On Mon, Aug 21, 2017 at 9:38 AM, Jonathan Gibbons <jonathan.gibb...@oracle.com <mailto:jonathan.gibb...@oracle.com>> wrote:



    On 8/20/17 4:11 PM, Martin Buchholz wrote:
    Again, I am happy to take the current state of this change.

    On Sat, Aug 19, 2017 at 2:19 PM, Jonathan Gibbons
    <jonathan.gibb...@oracle.com
    <mailto:jonathan.gibb...@oracle.com>> wrote:

        Actually, thead and tbody have no direct significance for
        accessibility. They provide a semantic differentiation of the
        content, and provide a hook for different styling, as you
        have seen for "striped". Also note, although you can have
        many <tbody>, you can only have at most one <thead>, and at
        most one <tfoot>.

    Looking at Summary of BlockingDeque methods again, we have what
    might logically be a thead in the middle of a table, and the law
    of "only one thead, and only at the beginning" might be yet
another hint that the html gods want us to split this table. This could become a nested table with two rows, one for "first"
    and one for "last", each of which contains a subtable with a thead.

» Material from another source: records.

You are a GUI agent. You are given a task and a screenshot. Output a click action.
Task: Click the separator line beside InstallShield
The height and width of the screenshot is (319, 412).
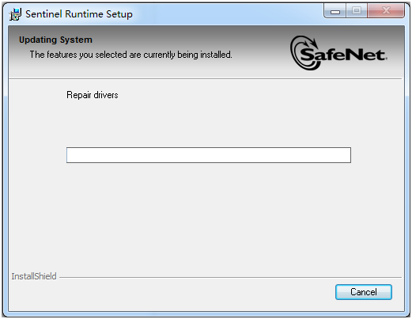pyautogui.click(x=230, y=277)
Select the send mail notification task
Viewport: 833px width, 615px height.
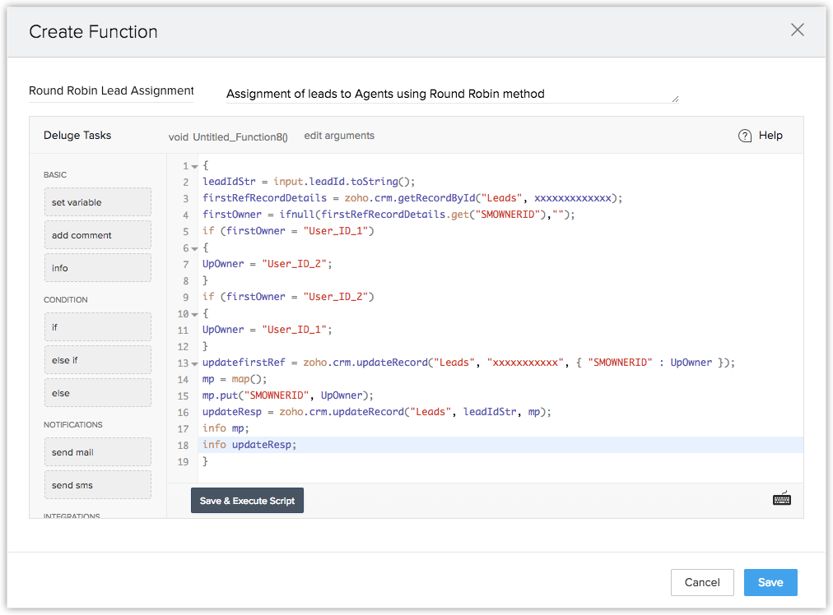pos(97,452)
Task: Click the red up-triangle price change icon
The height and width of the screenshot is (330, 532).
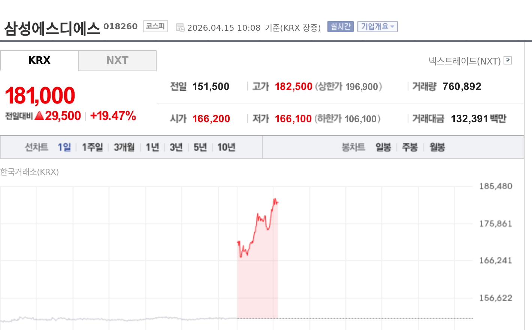Action: (39, 116)
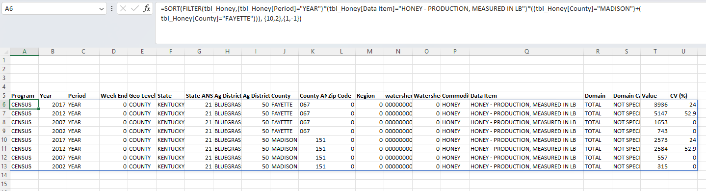
Task: Click the Data Item header cell
Action: [526, 96]
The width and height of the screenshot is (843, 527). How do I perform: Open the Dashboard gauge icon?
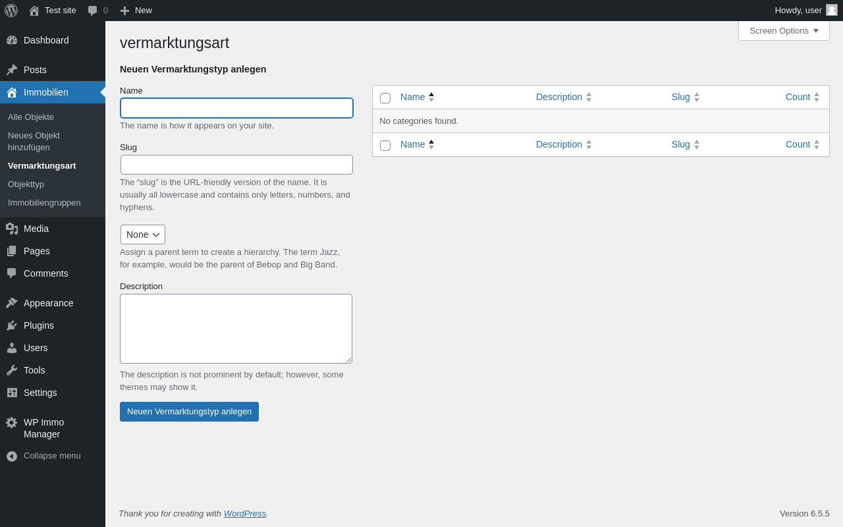[x=12, y=40]
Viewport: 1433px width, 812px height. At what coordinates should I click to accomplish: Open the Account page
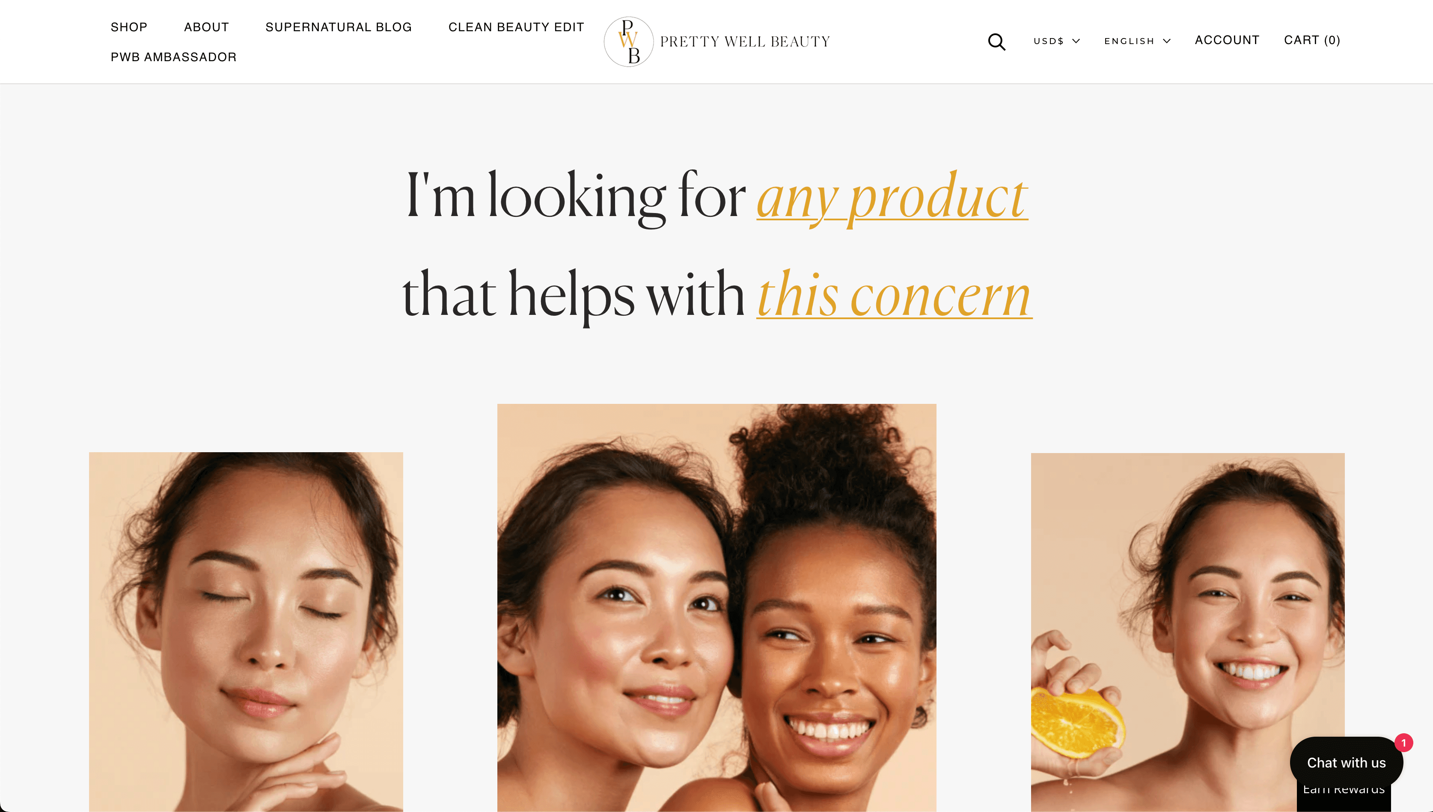click(1227, 40)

    I can investigate that.

    I would ask, why is this materially different from a new left-most
    column in a single table, but I guess one response would be that
    the subtables could be striped, which would give visual
    consistency with similar tables.


Right - the new theads could get that fashionable #DDD background like the other tables.

Yes, that's better than encoding colors in the doc comments, in case we want to do style changes in the stylesheet.